__Your instructions__.
Print the article about playwright Rick Foster word for word, in full.

__Article__.
+---+
Man wields a mighty pen

Written by Margie Hiser May 03, 2012 03:08 pm

Playwright Rick Foster sits in the library of his Sonora-area home Wednesday afternoon. Maggie Beck/Union Democrat, copyright 2012
 Rick Foster took an a-typical path to becoming a playwright. 

He did it by studying mathematics, realizing partway through graduate school that he liked poetry more, reading work by great writers, and writing plays for small California theater companies. 

 

Foster, 73, estimates that he’s written 15 full-length plays and 10 shorter plays. 

“I always lose count of them,” he said. 

Some, such as “Heroes of Xochiquipa,” have been performed around the nation to critical acclaim. 

In 1995, he began writing plays about California history that are performed in schools and museums to supplement the curriculum. In Sonora, he helped found a theater company, called Duende, that has education as its primary goal. 

From his hilltop home near Columbia, he’s reworking a novel about Viking invasions that he drafted in 1971. He’s also penning a new one-person play, the details of which are a secret. 

But Foster’s metaphorical way of speaking makes it clear how he fell into his profession and where he gets ideas for his work. 

“I walk through life like a comb going through an animal’s fur,” he said. “Things stick to me. Some things radiate energy. Those things that radiate energy possess me. Eventually, they accumulate enough energy around them and I think, ‘Okay, maybe there’s a play here.’ ” 

The subjects of Foster’s plays range from the Irish potato famine to Vivien Leigh to the Me-Wuk Indian tribe during the Gold Rush.
+---+
__Given data__.
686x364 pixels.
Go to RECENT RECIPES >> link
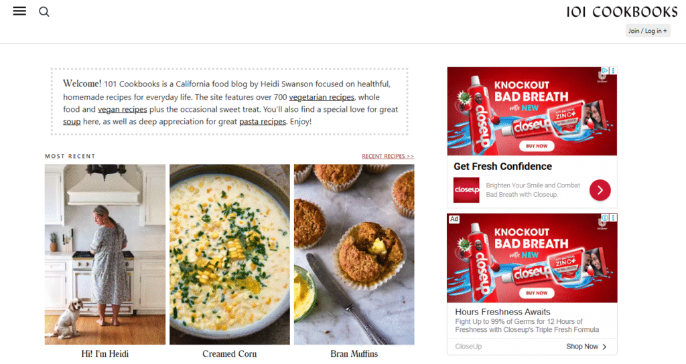tap(388, 156)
+---+
__Solution for this problem__.
Man wields a mighty pen

Written by Margie Hiser May 03, 2012 03:08 pm

Playwright Rick Foster sits in the library of his Sonora-area home Wednesday afternoon. Maggie Beck/Union Democrat, copyright 2012
 Rick Foster took an a-typical path to becoming a playwright. 

He did it by studying mathematics, realizing partway through graduate school that he liked poetry more, reading work by great writers, and writing plays for small California theater companies. 

 

Foster, 73, estimates that he’s written 15 full-length plays and 10 shorter plays. 

“I always lose count of them,” he said. 

Some, such as “Heroes of Xochiquipa,” have been performed around the nation to critical acclaim. 

In 1995, he began writing plays about California history that are performed in schools and museums to supplement the curriculum. In Sonora, he helped found a theater company, called Duende, that has education as its primary goal. 

From his hilltop home near Columbia, he’s reworking a novel about Viking invasions that he drafted in 1971. He’s also penning a new one-person play, the details of which are a secret. 

But Foster’s metaphorical way of speaking makes it clear how he fell into his profession and where he gets ideas for his work. 

“I walk through life like a comb going through an animal’s fur,” he said. “Things stick to me. Some things radiate energy. Those things that radiate energy possess me. Eventually, they accumulate enough energy around them and I think, ‘Okay, maybe there’s a play here.’ ” 

The subjects of Foster’s plays range from the Irish potato famine to Vivien Leigh to the Me-Wuk Indian tribe during the Gold Rush.